Energy Department invests $14 million in innovative building efficiency technologies

by Brianna Crandall — July 16, 2014—The U.S. Department of Energy (DOE) just announced up to $14 million in funding for 15 research and development projects to support technologies that will contribute to advancing early-stage, breakthrough energy-efficient solutions for buildings and homes. These projects are intended to help building managers and homeowners reduce energy demand, save money and accelerate the deployment of clean energy technologies.

Seven incubator projects will be funded with nearly $6 million to improve heating, ventilation and air-conditioning (HVAC), water heating, sensors and controls, and building energy modeling. Additionally, eight frontier projects will receive $8 million to address energy efficiency in advanced clothes dryers, windows, and building thermal insulation. Frontier projects seek to improve the efficiency of existing technologies by incorporating new, innovative materials or components.

Cost-shared with a $3 million investment from industry, the projects are expected to dramatically reduce energy consumption in commercial and residential buildings. In 2013, this accounted for nearly 40 percent of all energy use in the United States, an estimated cost of $413 billion.

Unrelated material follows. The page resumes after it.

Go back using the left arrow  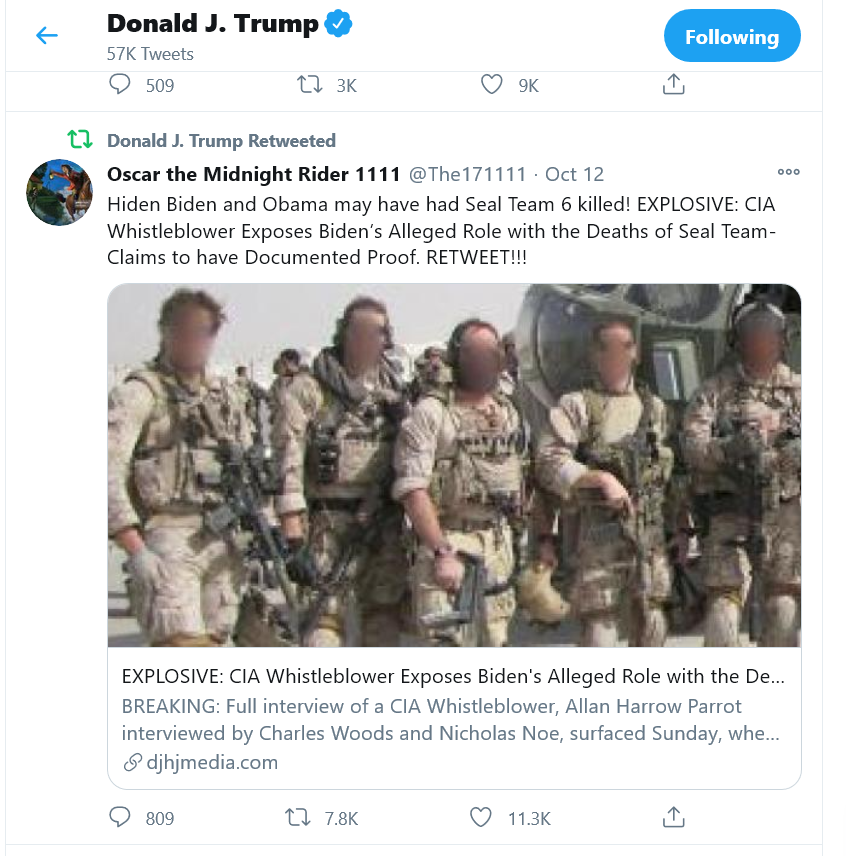47,36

The innovative approaches are working to improve smart-building technologies including lighting, lighting controls, and highly insulated walls and windows, and to increase efficiency measures that complement a building’s entire energy management system. A summary of the technologies follows:

  • A high-performance refrigerator that uses a novel rotating heat exchanger that allows for evaporation without a defrost cycle;
  • A hybrid energy modeling method that combines physics-based simulations with in-situ measured temperature data to create a more robust model for retrofit analysis;
  • An ultra-efficient air-conditioning and heating system based on an air-bearing rotary heat exchanger for building-scale HVAC systems;
  • A higher efficiency HVAC electric motor with a novel parallel magnetic circuit path that will lower the cost of the motor by reducing the size of the conductor loop and using less powerful magnets;
  • Low-cost, user-installable building sensors that are powered without wires or batteries and instead harvest power from vibrational energy in the environment;
  • Improving energy efficiency in small and medium commercial buildings by non-intrusively monitoring load and equipment health of HVAC systems;
  • Three clothes dryer projects: using ultrasound to remove moisture without creating much lint; using infrared heating to add energy directly to the water molecules in the clothing and heat recovery from the condensed water; and a ventless thermoelectric dryer that uses low-cost, solid-state heat pumps that use temperature differences to generate electricity;
  • Three foam insulation projects: a biobased, inexpensive, noncorrosive, nonflammable insulation that incorporates better foaming agents and strong nanocellulose fibers to make it more commercially viable; an enhanced insulation that is placed between the inner and outer frames of a commercial window to prevent temperature transfer through the frame and condensation on the inside frame; and a new type of foam board insulation that uses a modified atmosphere insulation panel sandwiched inside a foam board insulation;
  • Lowering manufacturing costs for highly insulating vacuum-insulated glazings with a fabricate-on-demand process, improving edge sealing, pillar design and the evacuation process; and
  • A transparent window glaze that insulates without distorting or hazing the image, with applications to skylights and windows.